=== What is required ===
A verbatim transcript of the data that follows, free of images, is the expected result.

=== Material for this exercise ===
++++++

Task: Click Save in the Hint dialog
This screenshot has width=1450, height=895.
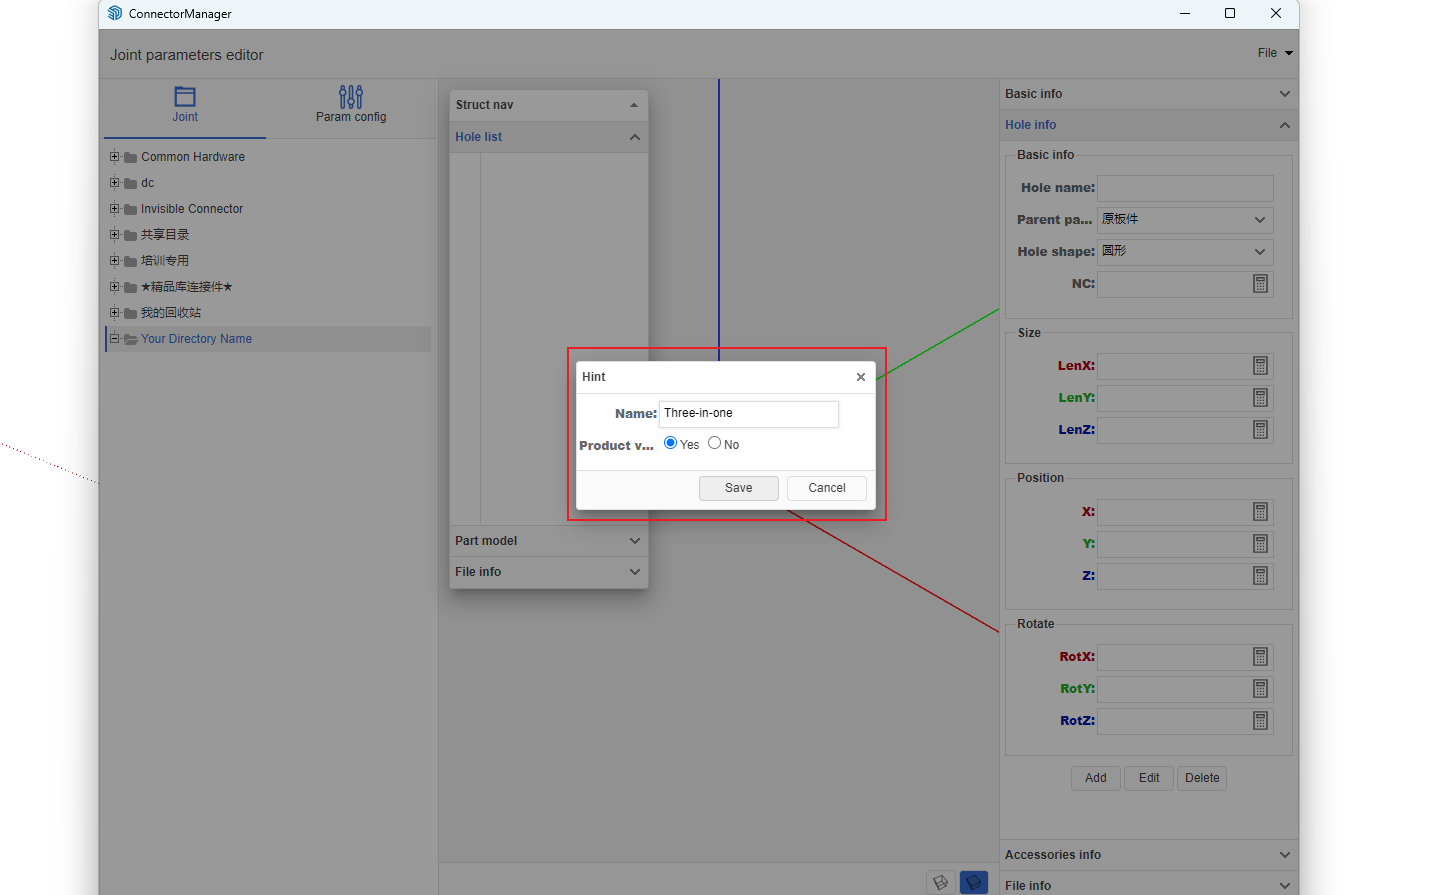Action: (x=738, y=488)
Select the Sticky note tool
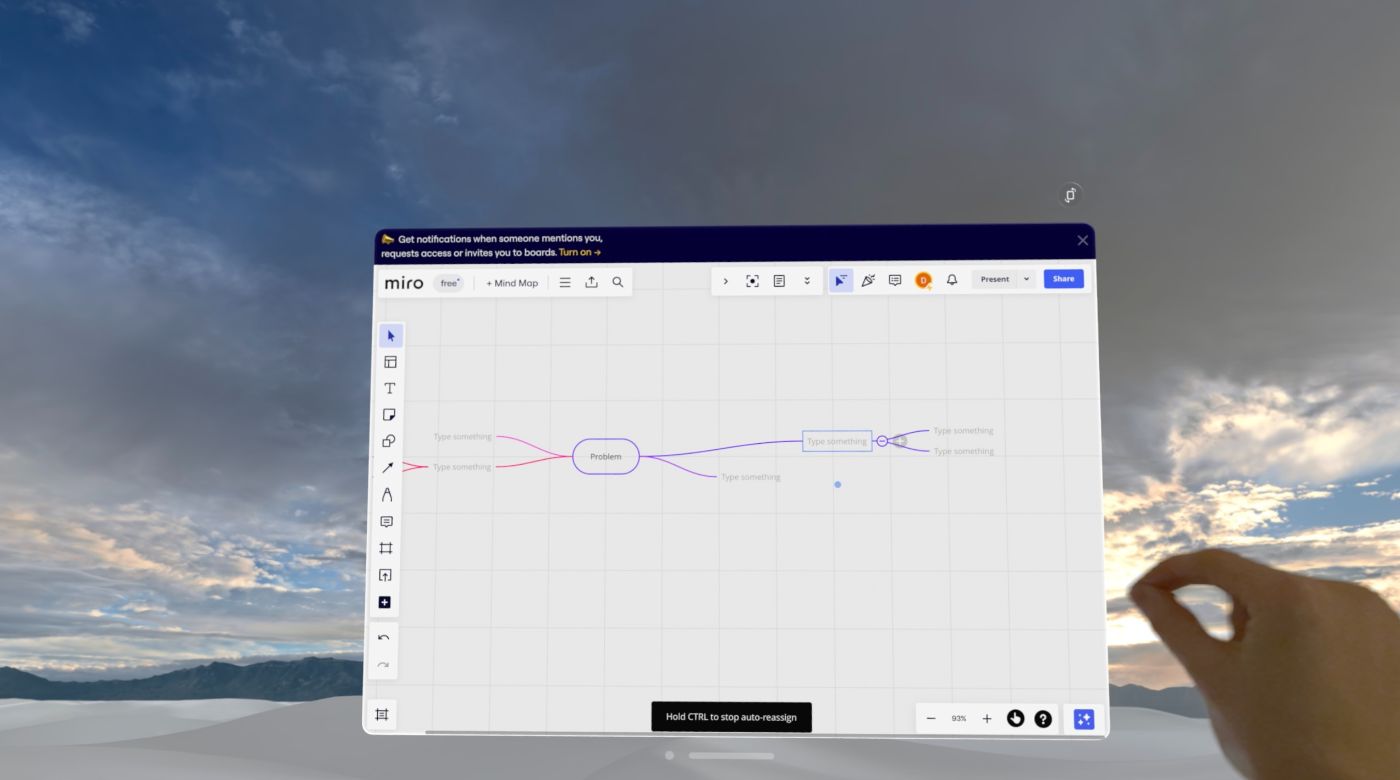 pos(389,414)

++++++

=== Output below ===
Task: Click Save in the Hint dialog
This screenshot has width=1450, height=895.
Action: (x=738, y=488)
Select the Sticky note tool
 pos(389,414)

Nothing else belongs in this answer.